AIM OF THE EXERCISE:
Copy the data below word for word, from the line containing "Identify the location" through the line containing "sidebar-item-annotation: A Annotation is", and leave out the images.
▼
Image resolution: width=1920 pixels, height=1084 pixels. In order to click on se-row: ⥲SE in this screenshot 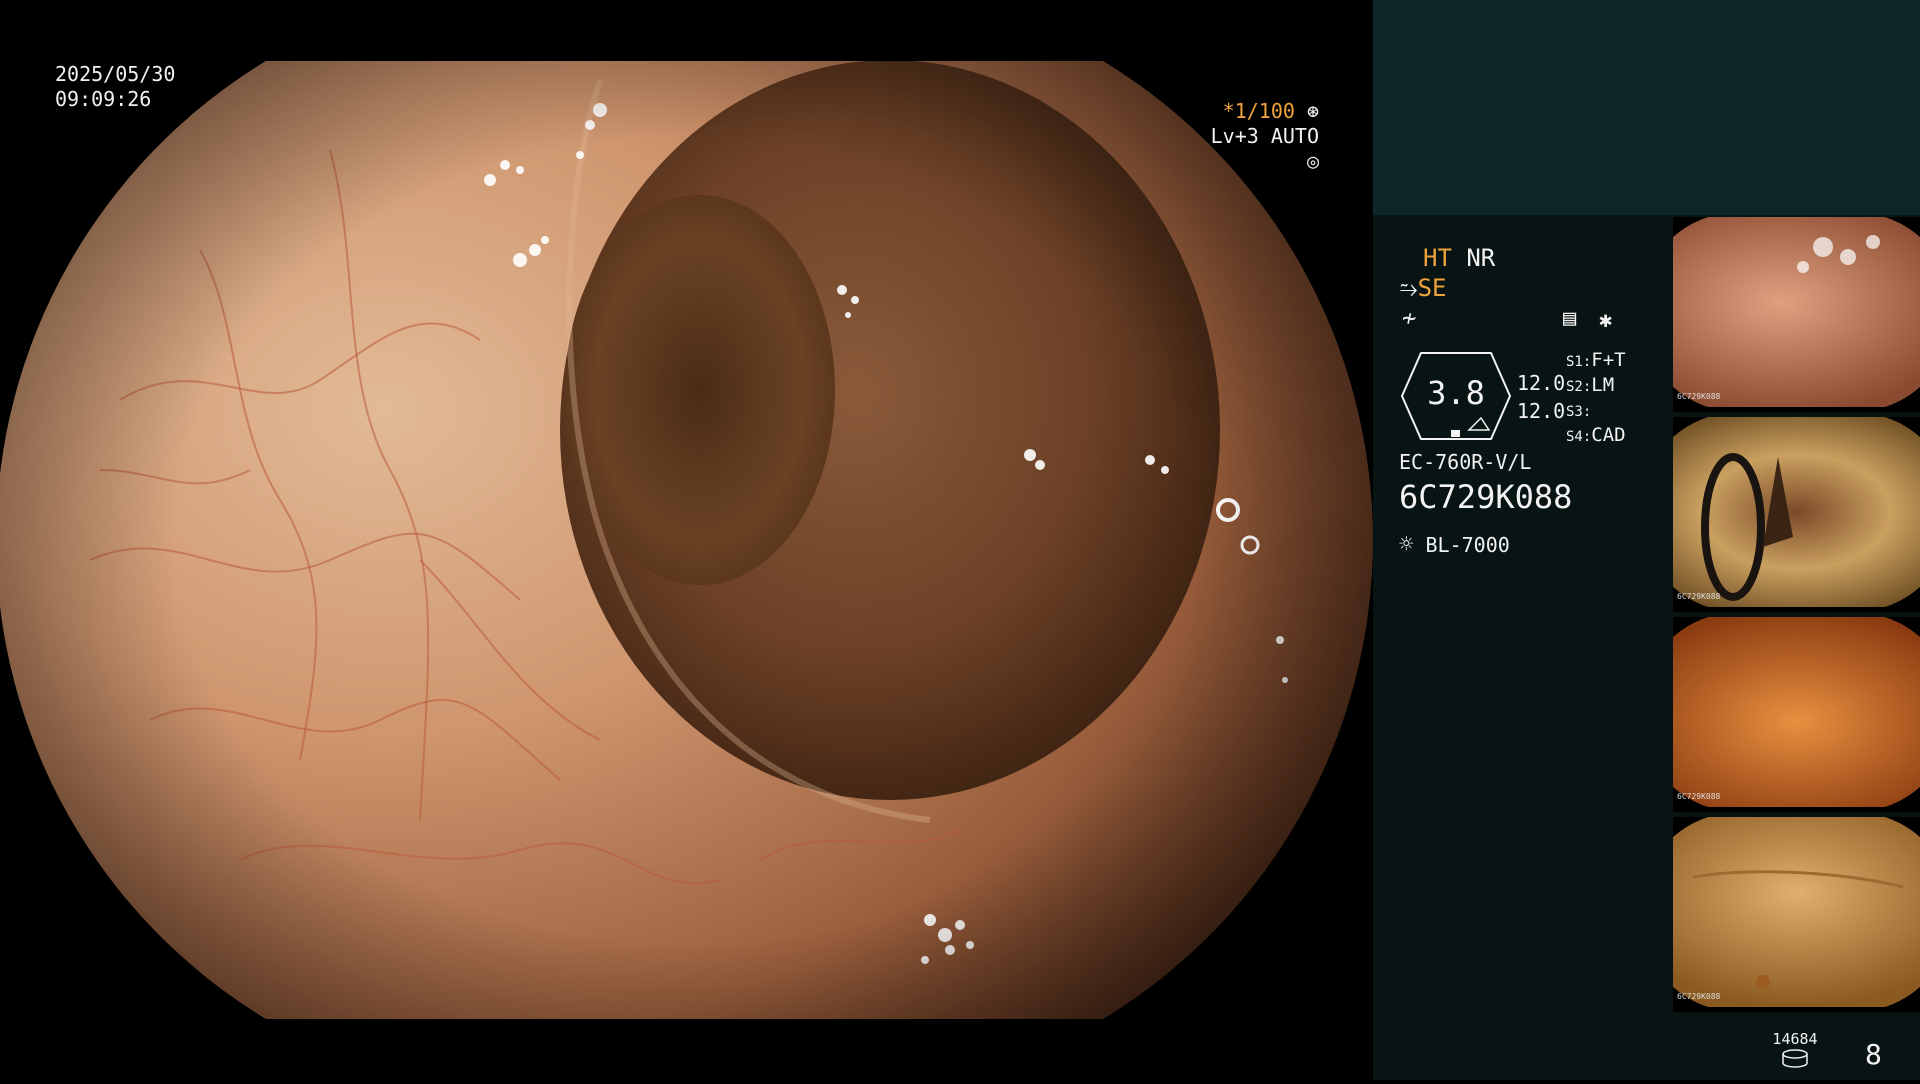, I will do `click(1424, 289)`.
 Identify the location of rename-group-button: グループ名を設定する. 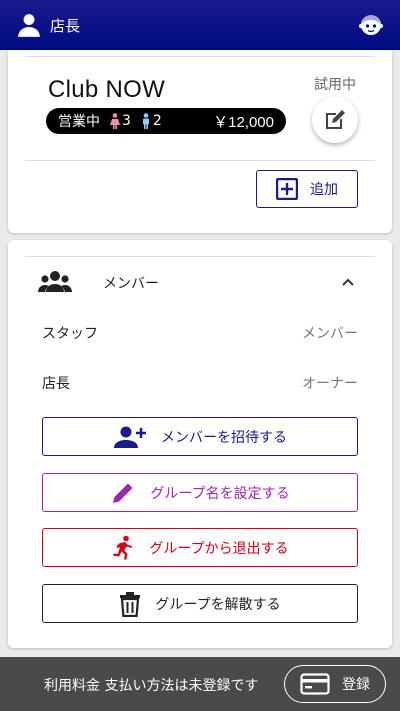
(200, 492).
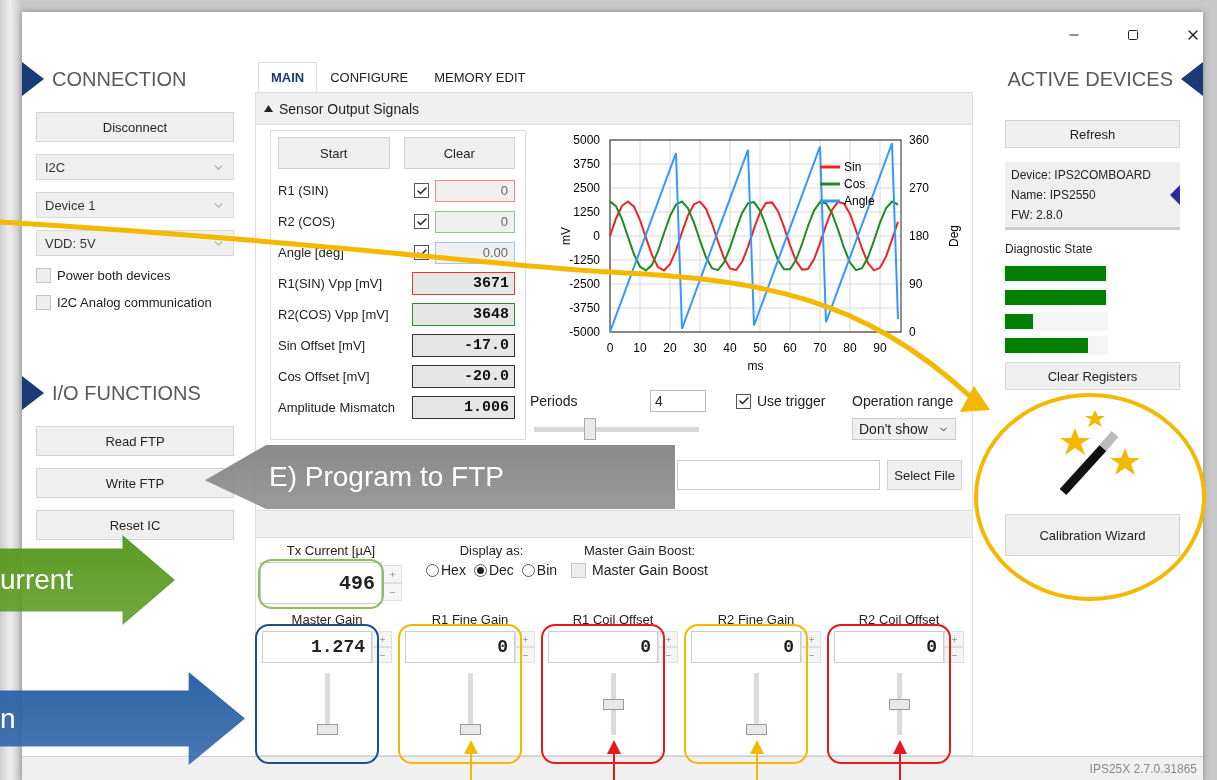 The height and width of the screenshot is (780, 1217). Describe the element at coordinates (327, 620) in the screenshot. I see `field-label: Master Gain` at that location.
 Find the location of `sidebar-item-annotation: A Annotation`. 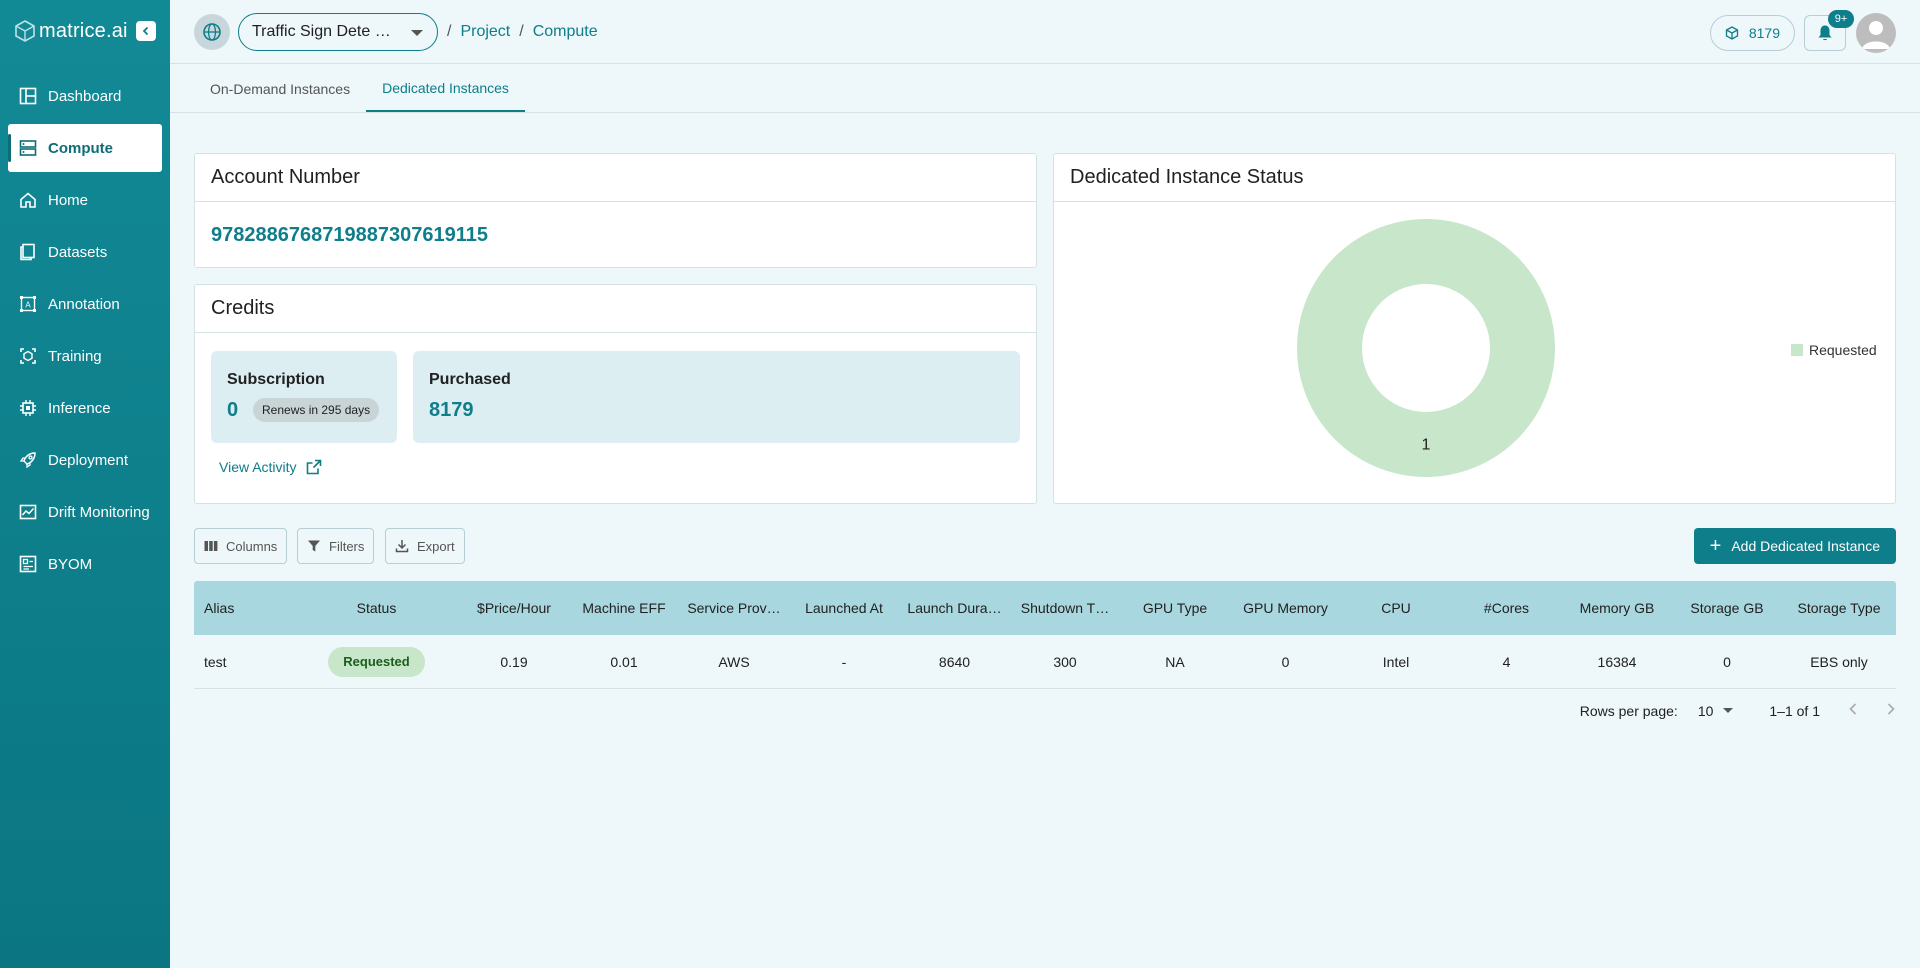

sidebar-item-annotation: A Annotation is located at coordinates (85, 304).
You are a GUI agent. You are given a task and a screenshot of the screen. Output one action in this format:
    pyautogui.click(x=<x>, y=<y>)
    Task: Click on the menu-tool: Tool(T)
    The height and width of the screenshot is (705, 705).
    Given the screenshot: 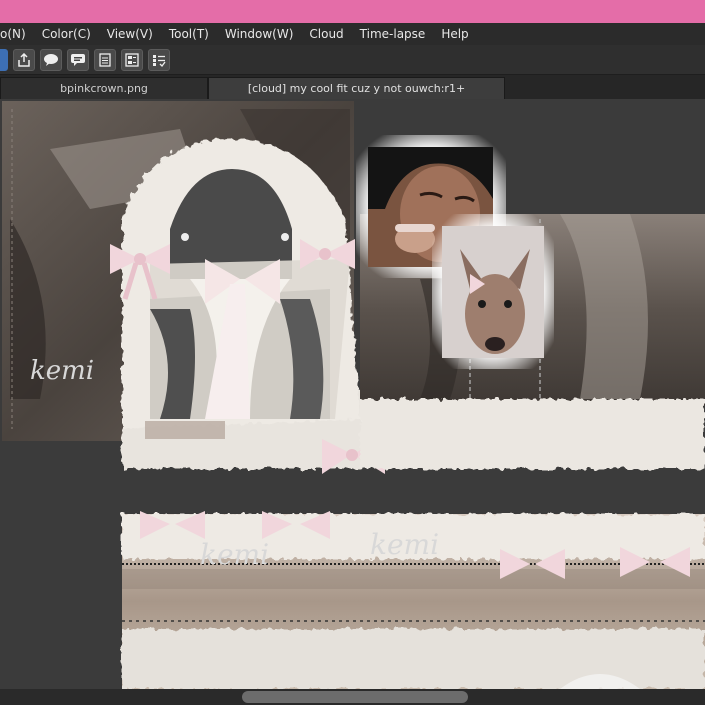 What is the action you would take?
    pyautogui.click(x=189, y=34)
▲
ANSWER BOX:
 Identify the location of rename-group-button: グループ名を設定する. 
(200, 492).
 The height and width of the screenshot is (780, 1217). Describe the element at coordinates (327, 620) in the screenshot. I see `field-label: Master Gain` at that location.
 Find the location of `sidebar-item-annotation: A Annotation`. 

sidebar-item-annotation: A Annotation is located at coordinates (85, 304).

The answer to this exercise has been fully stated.